ACT1 モドラード渓谷 最深部 19:13
曇天。
白雲と暗雲が入り混じる、今にも雨が降り出しそうな空。
だが雨が降ったとしても、この身体が実際に濡れることはない。
ぽつぽつと雨粒が降りてくる。
身体が覚えるのは、虚構の感覚。
機械から発せられる電子信号が見せる虚構の世界。
このヴァーチャルリアリティの世界が、何時迄も続くと俺は信じていた。
だけど、俺は気づいて居たのかも知れない。
完成されたモノは、後には必ず滅びる事を。隆盛の先には、衰退しかないことを。
掲げた剣の刃に映るプレイヤーが、霧散してしまうことも。
モドラード渓谷 最深部 6月4日
19:13
暖気をはらんだ湿気が渓谷の岩盤を覆い、雨が濡らす。
岩を穿つ雨の音に混じって、剣戟の音がこだました。
渓谷の最深部、断崖絶壁の袋小路は平生の静けさを感じさせない程の喧騒を帯びている。
「エルくん!リロードするからちょっちタゲ取って!」
一人の少女が大きく後方に跳ね、声高に呼び掛ける。
「分かってる!」
飛び退いたのを確認すると立ち代わり、黒衣の騎士が少女の前で黒曜石の強固な盾構える。
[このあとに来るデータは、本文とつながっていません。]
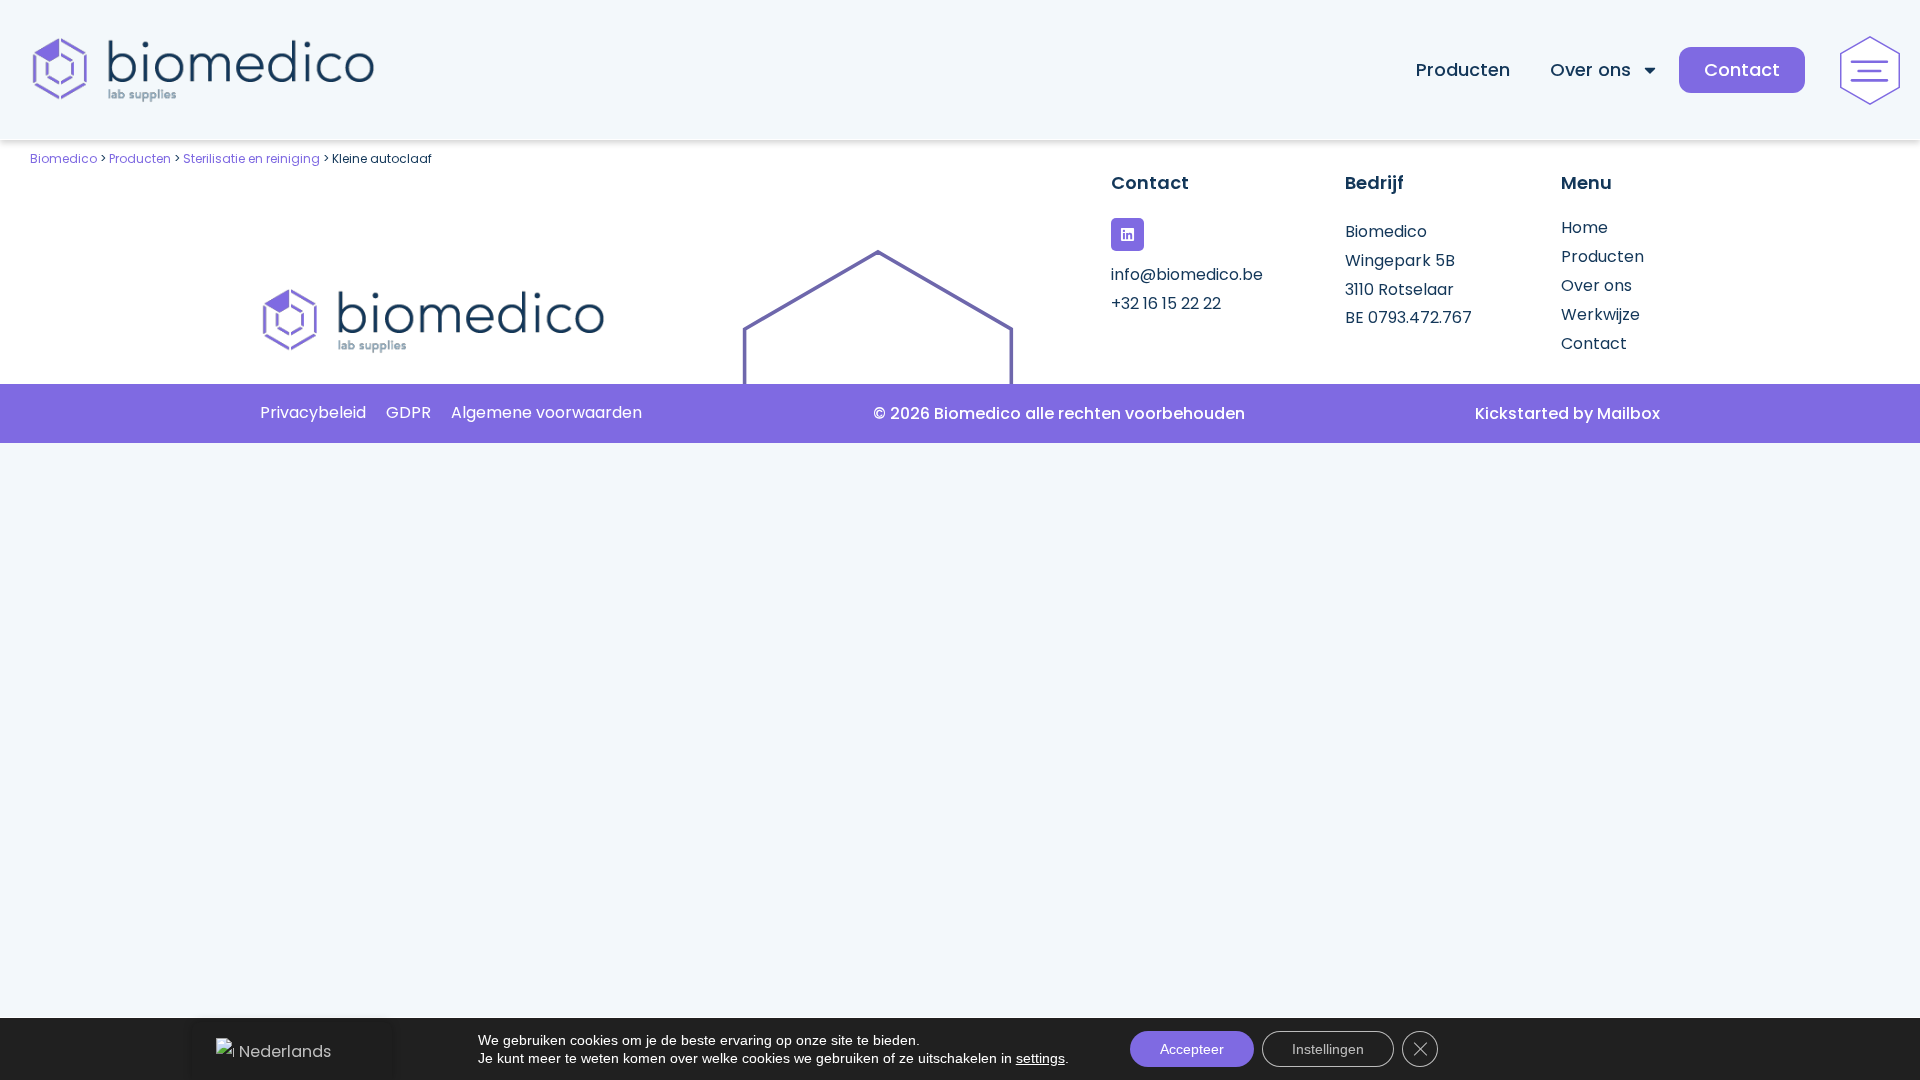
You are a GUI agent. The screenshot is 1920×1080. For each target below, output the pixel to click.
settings (1040, 1058)
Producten (1463, 69)
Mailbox (1628, 413)
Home (1584, 228)
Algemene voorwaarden (546, 413)
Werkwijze (1600, 315)
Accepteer (1192, 1049)
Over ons (1590, 69)
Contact (1742, 69)
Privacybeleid (313, 413)
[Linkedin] (1127, 234)
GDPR (408, 413)
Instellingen (1328, 1049)
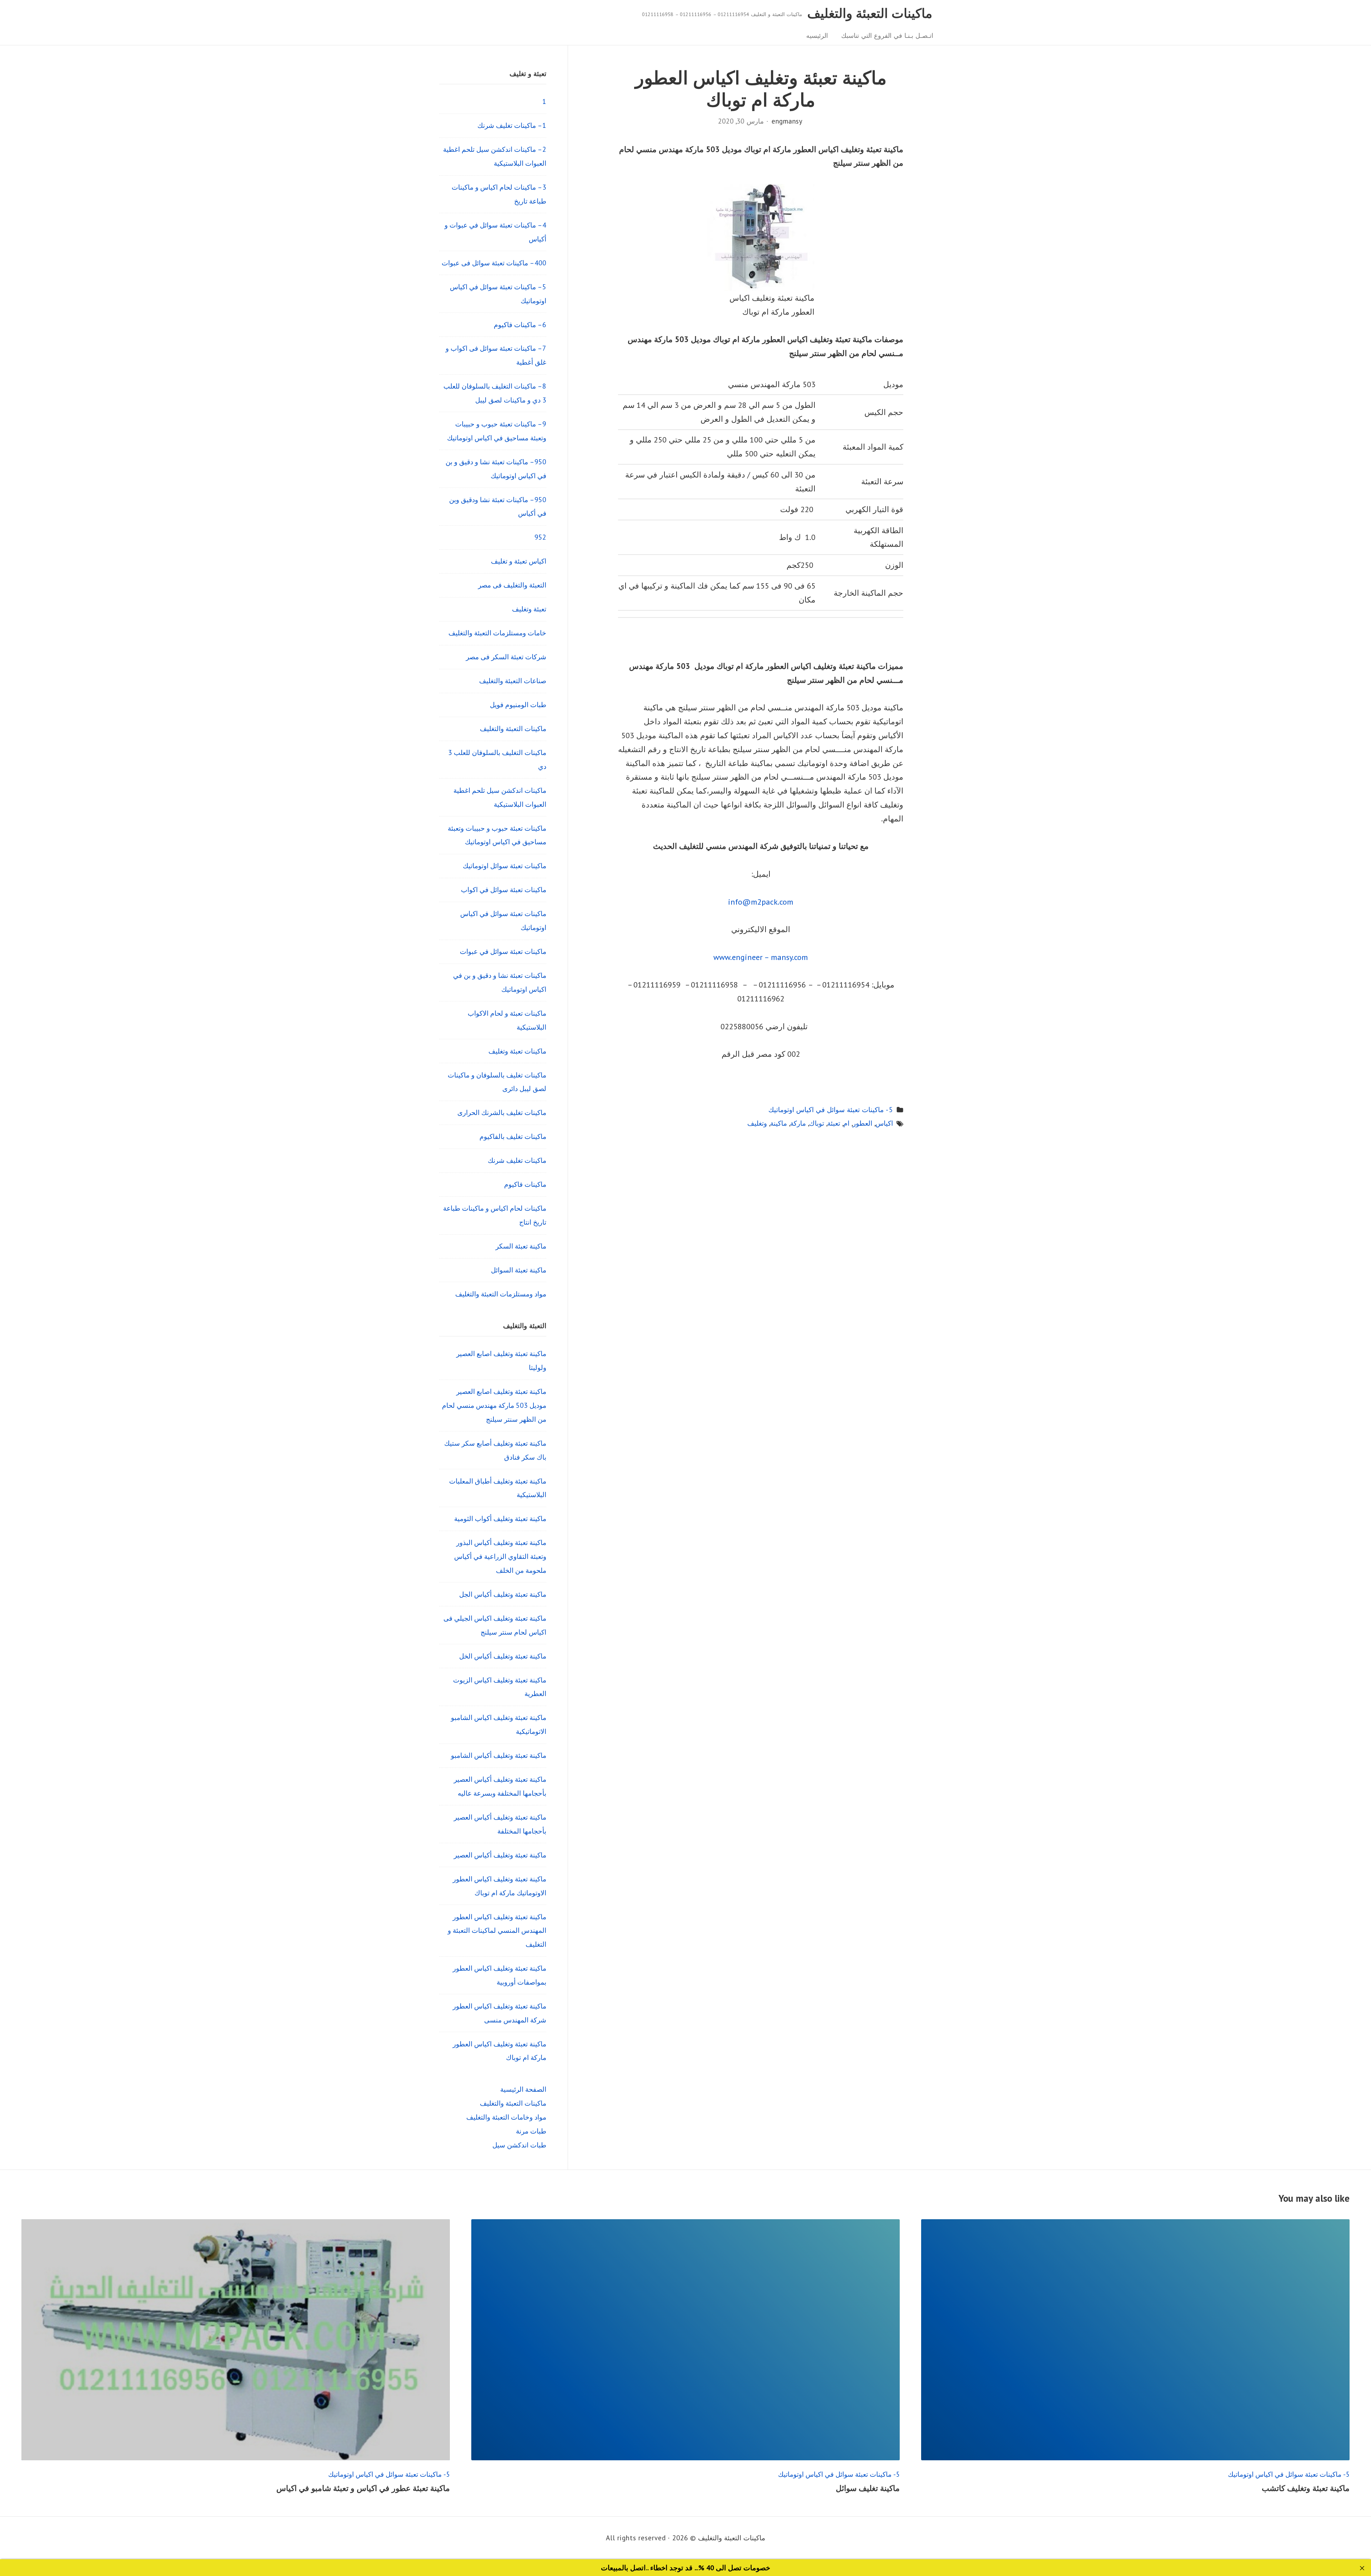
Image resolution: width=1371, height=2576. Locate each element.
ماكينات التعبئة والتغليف (869, 13)
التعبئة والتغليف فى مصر (512, 584)
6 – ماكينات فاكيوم (520, 324)
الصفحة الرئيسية (523, 2089)
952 (540, 536)
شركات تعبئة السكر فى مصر (506, 656)
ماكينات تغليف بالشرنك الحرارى (501, 1112)
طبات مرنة (531, 2130)
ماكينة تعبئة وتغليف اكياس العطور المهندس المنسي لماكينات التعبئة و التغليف (497, 1930)
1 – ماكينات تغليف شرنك (511, 125)
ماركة (798, 1123)
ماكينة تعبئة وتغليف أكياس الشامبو (498, 1755)
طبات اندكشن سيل (519, 2144)
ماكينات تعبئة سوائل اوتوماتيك (504, 865)
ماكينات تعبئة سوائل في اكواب (503, 889)
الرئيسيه (817, 35)
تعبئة (833, 1123)
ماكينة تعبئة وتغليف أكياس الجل (502, 1594)
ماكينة (778, 1123)
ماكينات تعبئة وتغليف (517, 1050)
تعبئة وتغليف (529, 608)
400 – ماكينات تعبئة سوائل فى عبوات (494, 262)
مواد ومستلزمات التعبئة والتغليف (500, 1293)
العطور (862, 1123)
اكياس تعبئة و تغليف (518, 560)
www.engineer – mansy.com (760, 957)
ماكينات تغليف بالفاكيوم (512, 1136)
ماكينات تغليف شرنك (517, 1160)
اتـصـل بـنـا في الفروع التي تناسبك (887, 35)
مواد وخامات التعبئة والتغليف (506, 2116)
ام (846, 1123)
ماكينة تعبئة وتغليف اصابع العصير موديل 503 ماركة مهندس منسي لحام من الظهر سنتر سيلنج (494, 1405)
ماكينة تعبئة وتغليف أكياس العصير (500, 1854)
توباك (816, 1123)
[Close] (1362, 2568)
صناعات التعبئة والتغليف (512, 680)
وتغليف (757, 1123)
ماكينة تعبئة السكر (521, 1245)
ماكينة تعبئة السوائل (518, 1269)
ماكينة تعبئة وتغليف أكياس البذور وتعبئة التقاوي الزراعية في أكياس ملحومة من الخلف (500, 1556)
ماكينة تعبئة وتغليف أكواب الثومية (500, 1518)
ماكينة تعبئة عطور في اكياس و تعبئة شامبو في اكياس (363, 2488)
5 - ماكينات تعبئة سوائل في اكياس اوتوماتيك (830, 1109)
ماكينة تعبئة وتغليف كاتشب (1306, 2488)
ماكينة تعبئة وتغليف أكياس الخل (502, 1655)
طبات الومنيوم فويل (518, 704)
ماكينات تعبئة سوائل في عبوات (503, 951)
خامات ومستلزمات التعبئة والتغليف (497, 632)
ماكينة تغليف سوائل (868, 2488)
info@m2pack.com (760, 901)
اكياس (884, 1123)
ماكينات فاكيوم (525, 1184)
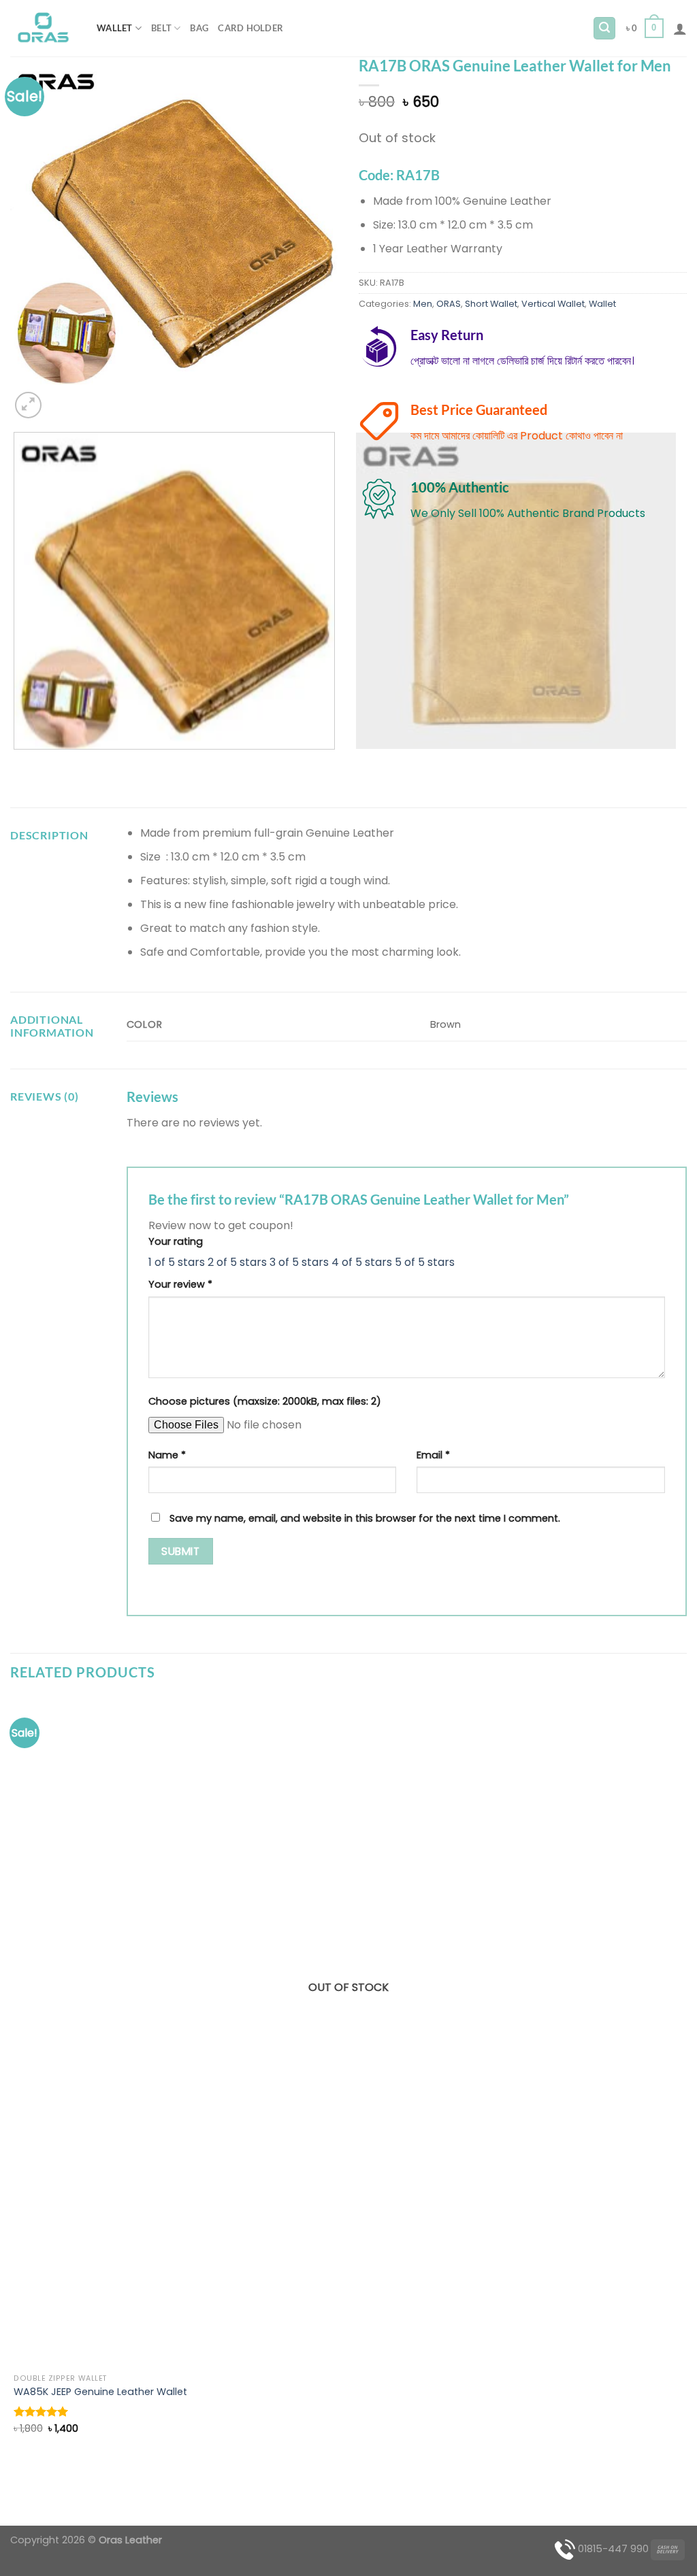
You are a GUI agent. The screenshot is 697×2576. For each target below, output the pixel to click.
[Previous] (16, 763)
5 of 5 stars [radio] (425, 1262)
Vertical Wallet (553, 304)
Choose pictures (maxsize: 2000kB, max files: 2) (264, 1401)
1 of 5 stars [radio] (176, 1262)
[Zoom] (28, 405)
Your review (180, 1284)
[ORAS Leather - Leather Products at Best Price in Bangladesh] (43, 28)
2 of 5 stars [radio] (237, 1262)
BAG (199, 27)
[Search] (604, 28)
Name (167, 1455)
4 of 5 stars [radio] (361, 1262)
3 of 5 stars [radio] (299, 1262)
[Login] (680, 29)
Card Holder (250, 27)
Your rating (175, 1241)
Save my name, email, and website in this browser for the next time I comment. (364, 1518)
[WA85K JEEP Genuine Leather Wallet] (348, 2031)
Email (433, 1455)
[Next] (61, 397)
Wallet (115, 27)
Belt (161, 27)
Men (422, 304)
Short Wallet (491, 304)
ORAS (448, 304)
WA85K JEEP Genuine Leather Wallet (100, 2392)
絶壁に反響する声を打ち消すように、二足歩行のトカゲ…フレイムリザードが振るった剣戟を弾く。
相当な膂力が裏目に出たか、弾き飛ばされた剣を極彩色の装飾を揺らしながら拾いにいくリザード。
隙を逃さず、リロードを終えた少女の無数の銃撃が背に突き刺さる。
「後はボス…!」
一息入れる間もなく、取り巻きを倒されたボスリザードが猛然と突っ込んでくる。
再度盾受けしようと構えるが、勢いの乗った剣戟は先のリザードと比較にならない威力。
ダメージは最少に抑えたものの、それでも堅牢な重鎧で無ければ致命傷になり得たかもしれない。
「ぐ……ッ!」
全身に衝撃が走り、歯を食いしばる。
防護を破られていないが、リザードの一撃は砂の混じった天然の赤褐色の石畳をそのまま滑り、後退してしまう程だった。
岩盤に打ち付けられる手前まで後退させられた事に冷や汗が流れる。
騎士が飛ばされた折、巻き込まれそうになった少女は横転で回避。
額には彼と同様に冷や汗が垂れた。
「ちょっと洒落にならないなぁ…前戦った時こんなに強かったっけ?」
視線と銃口をボスリザードに向けたまま、苦笑いを浮かべる。
「多分、プレイヤーが減って長く生きてるんだろ…前とは別物に考えねーと」
盾を構え直すと、ボスリザードは耳をつんざく雄叫びを上げて騎士の前に突進、大曲剣を振り上げる。
それを阻むように、2丁拳銃を構えた少女が注意を引こうと
「そうは問屋がなんとやらだよッ!」
ボスリザードが大曲剣を振り下ろす直前、二丁拳銃から放たれた銃弾が正確に黄土色に輝く瞳を狙い撃つ。
ギィヤァァアアォォ!!
先の雄叫びとは似ても似つかぬ断末魔をあげ、無造作に大曲剣を振り回す。
しかし指向性を失った剣戟は簡単に盾に阻まれ、大きく態勢を崩す。
「これで…!」
右手に握った黒曜石の剣を両手に持ち替え、ガラ空きになった胴を渾身の力で横薙ぎに切り裂く。
派手なスキルエフェクトと共にボスリザードの上体が崩れると、二人は安堵の溜息をついた。